Set the baskets up in the 4J and took some time to indicate them as best as I could to minimize final runout. Radially I got them down to ~1/2 needle width on a half thou indicator and about 1 needle width axially. Then I carefully bored them out. Sneaking up on the final dimension. I opted for shaft OD 32.99 + 30um for the large journal bearing and OD 27.99 + 25um for the small end.
Then I moved to the mill to broach the oil passages. This is the tool I previously ground.
Did the end ones first, then the bore grooves.
Decided to have the grooves clocked by 90* between the front and rear bushings on each basket. Oil enters in the center radial groove (That was produced by making the bushings “too short” so that they did not touch in the middle).
And a neat little pile of chips left after broaching an axial groove. 1.5 thou DoC per stroke. 40 thou deep. Bronze cuts like butter - love it.
I then took some time to remove any burrs and round over the transition from the groove flanks to the inside bore so that the oil film will not be scraped off the shaft by a sharp edge.
I tried the finished part on the shaft with some oil and I can feel a thin film is forming between the moving parts. Heavy way oil produces more friction than the lighter hydraulic oil (which the manual calls for, and I’ll be using).
Very happy how the bushings turned out.
The heavier wave spring washers have arrived. I’ll be working on them next...
I just ground two to size to try them out (they fit into the space available - but are still over on both the ID & OD when compared to the OE washers). They are as strong or stronger than the OE. They are separating the plates perfectly and when the clutch is closed, they close with the OE ones. So they must be very close. I’ll do some fine tuning and testing tomorrow and take pictures.
Tomorrow ended up being two days of messing about...
The testing revealed that yes, the clutch closed just fine, but the driven plates that had the stiffer, new washers were not being clamped.
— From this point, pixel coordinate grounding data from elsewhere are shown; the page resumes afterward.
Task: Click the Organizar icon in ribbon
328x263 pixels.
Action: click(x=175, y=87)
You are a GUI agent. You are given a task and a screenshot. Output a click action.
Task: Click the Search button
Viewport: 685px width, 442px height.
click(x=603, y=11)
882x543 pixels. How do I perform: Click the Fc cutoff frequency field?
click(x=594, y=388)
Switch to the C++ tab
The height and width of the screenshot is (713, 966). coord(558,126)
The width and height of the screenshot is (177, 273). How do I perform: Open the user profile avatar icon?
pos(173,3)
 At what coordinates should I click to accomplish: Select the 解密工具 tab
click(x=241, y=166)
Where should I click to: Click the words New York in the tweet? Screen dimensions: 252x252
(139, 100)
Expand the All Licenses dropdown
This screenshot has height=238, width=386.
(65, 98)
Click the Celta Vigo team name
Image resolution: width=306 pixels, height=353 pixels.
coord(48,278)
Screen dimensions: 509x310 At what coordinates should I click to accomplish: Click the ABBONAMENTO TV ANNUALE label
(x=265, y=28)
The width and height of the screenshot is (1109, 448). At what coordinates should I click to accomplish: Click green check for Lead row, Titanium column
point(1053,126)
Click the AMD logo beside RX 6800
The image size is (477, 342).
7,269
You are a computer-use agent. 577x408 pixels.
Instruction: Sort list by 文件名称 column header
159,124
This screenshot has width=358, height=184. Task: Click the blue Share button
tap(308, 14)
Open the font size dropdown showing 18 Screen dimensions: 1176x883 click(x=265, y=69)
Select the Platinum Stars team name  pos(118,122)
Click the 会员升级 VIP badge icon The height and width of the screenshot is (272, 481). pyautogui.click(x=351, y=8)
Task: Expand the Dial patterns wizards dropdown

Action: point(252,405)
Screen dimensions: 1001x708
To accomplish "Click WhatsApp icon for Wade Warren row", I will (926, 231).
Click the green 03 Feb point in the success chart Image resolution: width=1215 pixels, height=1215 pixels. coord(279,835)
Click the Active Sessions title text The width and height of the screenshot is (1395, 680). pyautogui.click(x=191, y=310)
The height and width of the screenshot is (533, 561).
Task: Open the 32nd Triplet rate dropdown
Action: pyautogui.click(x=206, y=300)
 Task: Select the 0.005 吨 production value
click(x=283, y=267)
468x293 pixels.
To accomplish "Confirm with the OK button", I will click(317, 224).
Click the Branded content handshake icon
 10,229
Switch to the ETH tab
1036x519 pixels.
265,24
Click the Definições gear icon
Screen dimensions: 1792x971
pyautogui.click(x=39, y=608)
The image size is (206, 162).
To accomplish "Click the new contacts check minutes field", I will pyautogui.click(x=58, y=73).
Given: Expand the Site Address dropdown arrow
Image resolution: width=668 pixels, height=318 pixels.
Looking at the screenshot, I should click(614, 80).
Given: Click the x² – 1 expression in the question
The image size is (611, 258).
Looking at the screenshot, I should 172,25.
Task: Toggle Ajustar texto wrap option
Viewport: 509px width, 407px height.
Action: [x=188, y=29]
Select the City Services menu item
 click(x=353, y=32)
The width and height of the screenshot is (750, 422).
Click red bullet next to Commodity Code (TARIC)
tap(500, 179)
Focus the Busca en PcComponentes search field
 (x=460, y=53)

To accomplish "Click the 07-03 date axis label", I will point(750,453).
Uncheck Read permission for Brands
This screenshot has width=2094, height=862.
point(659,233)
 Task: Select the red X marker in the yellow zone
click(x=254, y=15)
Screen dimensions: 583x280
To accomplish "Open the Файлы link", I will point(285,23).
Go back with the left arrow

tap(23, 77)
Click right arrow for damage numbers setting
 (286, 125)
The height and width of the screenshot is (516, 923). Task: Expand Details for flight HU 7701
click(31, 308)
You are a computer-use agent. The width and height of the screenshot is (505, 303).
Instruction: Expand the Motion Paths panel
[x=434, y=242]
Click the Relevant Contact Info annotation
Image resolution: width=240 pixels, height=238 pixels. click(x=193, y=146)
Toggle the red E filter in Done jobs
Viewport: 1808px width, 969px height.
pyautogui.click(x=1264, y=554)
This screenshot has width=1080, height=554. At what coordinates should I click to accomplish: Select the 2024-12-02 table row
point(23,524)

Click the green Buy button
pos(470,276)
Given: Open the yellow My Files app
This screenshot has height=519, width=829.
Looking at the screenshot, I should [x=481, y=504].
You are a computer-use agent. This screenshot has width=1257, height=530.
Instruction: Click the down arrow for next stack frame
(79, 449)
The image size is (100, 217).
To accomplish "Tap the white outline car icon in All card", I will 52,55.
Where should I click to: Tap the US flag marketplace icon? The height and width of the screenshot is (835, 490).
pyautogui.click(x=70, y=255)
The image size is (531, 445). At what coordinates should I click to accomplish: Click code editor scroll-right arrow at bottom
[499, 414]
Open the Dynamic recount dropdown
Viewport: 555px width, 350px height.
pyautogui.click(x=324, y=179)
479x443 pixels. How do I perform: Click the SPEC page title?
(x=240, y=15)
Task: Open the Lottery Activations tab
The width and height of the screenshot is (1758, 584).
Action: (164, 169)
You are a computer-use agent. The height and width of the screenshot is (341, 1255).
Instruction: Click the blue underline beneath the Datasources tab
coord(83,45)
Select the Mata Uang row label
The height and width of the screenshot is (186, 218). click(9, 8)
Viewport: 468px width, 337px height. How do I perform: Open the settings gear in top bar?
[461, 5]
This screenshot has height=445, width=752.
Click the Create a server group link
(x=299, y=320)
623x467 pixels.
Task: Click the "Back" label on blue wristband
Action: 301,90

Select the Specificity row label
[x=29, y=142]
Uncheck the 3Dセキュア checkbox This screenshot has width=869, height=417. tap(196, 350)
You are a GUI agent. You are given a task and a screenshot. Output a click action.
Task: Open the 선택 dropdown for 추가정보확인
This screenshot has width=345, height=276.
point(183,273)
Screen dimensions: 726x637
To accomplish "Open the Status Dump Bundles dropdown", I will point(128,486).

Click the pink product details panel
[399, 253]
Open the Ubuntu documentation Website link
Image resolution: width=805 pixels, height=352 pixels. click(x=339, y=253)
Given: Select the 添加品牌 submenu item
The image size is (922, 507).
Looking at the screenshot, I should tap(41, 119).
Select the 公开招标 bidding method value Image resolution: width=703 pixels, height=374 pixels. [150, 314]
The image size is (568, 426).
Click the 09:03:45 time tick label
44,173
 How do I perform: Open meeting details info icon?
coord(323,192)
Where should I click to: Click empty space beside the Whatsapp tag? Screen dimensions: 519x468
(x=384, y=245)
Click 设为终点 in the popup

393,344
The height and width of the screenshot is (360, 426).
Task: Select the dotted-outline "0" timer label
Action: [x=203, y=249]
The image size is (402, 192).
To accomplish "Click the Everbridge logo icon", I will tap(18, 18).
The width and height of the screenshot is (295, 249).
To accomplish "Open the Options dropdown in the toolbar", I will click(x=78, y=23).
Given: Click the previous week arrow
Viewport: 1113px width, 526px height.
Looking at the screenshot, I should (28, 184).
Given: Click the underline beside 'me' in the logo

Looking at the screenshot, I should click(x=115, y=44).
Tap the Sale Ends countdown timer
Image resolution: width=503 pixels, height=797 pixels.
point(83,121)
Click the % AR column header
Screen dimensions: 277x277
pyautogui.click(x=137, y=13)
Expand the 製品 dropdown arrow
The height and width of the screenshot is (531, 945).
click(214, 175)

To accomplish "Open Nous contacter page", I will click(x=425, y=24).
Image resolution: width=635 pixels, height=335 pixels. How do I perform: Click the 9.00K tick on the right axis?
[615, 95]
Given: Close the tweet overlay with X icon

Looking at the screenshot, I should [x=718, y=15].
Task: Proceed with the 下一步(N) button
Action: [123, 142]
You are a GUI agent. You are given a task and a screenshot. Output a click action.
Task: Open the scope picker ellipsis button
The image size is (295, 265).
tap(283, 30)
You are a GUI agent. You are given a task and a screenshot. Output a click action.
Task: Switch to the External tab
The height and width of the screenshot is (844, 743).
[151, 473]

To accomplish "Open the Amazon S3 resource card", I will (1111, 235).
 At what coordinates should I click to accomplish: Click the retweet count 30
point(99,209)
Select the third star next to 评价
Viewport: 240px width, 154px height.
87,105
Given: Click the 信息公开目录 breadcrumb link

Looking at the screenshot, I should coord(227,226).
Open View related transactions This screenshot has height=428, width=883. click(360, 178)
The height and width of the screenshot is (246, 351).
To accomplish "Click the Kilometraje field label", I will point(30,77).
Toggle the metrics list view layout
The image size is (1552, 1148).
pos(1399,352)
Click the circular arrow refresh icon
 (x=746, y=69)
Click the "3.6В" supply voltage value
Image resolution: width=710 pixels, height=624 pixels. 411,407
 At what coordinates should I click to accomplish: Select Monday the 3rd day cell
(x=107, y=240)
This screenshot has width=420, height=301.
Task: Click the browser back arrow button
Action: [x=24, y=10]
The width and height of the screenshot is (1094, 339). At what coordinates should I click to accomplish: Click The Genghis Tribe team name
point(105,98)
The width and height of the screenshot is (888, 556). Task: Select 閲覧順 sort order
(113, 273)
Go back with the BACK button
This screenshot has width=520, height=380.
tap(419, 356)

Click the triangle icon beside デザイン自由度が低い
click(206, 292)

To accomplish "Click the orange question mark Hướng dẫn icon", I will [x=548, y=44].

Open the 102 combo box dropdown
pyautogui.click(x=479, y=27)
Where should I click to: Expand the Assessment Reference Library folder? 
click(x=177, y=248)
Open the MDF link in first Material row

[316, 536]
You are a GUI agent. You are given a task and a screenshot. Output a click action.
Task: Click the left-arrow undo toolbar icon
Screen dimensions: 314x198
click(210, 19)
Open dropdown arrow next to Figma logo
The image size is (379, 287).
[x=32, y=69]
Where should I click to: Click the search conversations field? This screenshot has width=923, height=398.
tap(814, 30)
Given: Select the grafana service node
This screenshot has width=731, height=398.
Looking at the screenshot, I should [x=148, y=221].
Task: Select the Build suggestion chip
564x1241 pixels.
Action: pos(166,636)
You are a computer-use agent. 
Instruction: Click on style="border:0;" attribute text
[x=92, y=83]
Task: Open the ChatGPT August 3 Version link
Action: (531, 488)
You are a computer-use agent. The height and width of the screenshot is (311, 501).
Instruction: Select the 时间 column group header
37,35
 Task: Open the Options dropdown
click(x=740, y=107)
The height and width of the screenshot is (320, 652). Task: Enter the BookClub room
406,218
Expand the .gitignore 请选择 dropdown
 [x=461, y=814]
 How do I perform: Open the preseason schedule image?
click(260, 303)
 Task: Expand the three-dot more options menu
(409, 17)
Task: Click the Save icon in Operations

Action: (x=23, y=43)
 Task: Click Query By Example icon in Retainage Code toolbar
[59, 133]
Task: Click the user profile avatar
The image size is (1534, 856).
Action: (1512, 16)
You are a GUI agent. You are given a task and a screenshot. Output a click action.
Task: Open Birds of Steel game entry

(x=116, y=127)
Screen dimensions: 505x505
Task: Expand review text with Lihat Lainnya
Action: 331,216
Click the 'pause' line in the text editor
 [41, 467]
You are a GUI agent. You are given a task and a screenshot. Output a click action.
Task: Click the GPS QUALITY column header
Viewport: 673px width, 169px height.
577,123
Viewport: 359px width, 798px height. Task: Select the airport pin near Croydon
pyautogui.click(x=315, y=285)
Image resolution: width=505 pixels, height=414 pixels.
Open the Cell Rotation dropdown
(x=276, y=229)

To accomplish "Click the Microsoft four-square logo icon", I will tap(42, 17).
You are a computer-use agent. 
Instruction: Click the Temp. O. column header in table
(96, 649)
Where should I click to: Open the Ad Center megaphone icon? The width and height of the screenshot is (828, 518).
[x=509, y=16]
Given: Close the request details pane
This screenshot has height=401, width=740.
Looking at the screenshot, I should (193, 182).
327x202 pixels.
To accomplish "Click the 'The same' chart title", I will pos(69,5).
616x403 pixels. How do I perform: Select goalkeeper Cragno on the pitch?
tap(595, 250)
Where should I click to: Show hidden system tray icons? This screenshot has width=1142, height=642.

What gives? Adjusting the clutch did not really help either as once the two plates with new washers were being driven, the 5 others were dragging when the clutch was open. So that won’t work.
I suspected it had to be the spring rate of the washers being different from the OE.
So I used the method suggested by @cuslog with the bathroom scale on the mill table.
I used the nuts off the grinding wheel hubs - they are surface ground flat and parallel on both sides.
Worked very well. The springs were surprisingly consistent amongst the same type. I won’t bore you with the numbers, suffice it to say that the OE and new were not close at all. The fully compressed force for the OE is about 60#. The new, heavy ones require about 20-30 thou more travel to reach 60#. Plus when they deform, the geometry is such that they only compress to about 50 thou (a driven plate in which they nest is 44 thou thick). One can get them flatter, but then the force goes >150#s! So that was what prevented them from closing properly.
This is a OE spring, not compressed & compressed
Note how nice and flat it ends up
Here is a new, heavy spring. Note how the edge bends up and rotates all the way to the top plate when it bottoms out. More force can be applied to flatten it, but that will never happen when installed in the clutch pack.
You can even see some light coming through in other areas.
The solution I ended up with was using the weaker new springs, I ground seven of them + 1 spare. I installed them on the REV (B) side. They deform in the same way as the stiffer ones, but being of thinner cross section, they close enough before bottoming out. That is why they seem to work - plus all 7 of them have the same constant, so deformation is evenly spread across the clutch pack side. Final test will be with the clutch installed and properly adjusted, but I am very confident that it’s going to work.
Here is the finished clutch ready for install when the time comes: all new bushings, and one side (B) has all new wave spring washers.
It good you could do those tests. Nothing like real life data to see what's going on.
I'm not sure if those springs have a reference free length but generally something you have to pay attention to. It might be approaching or exceeding yield as they bottom out / flatten & that might explain non-linear behavior, but I actually don't know what the base curve is supposed to look like. If they returned to their original thickness then you are OK.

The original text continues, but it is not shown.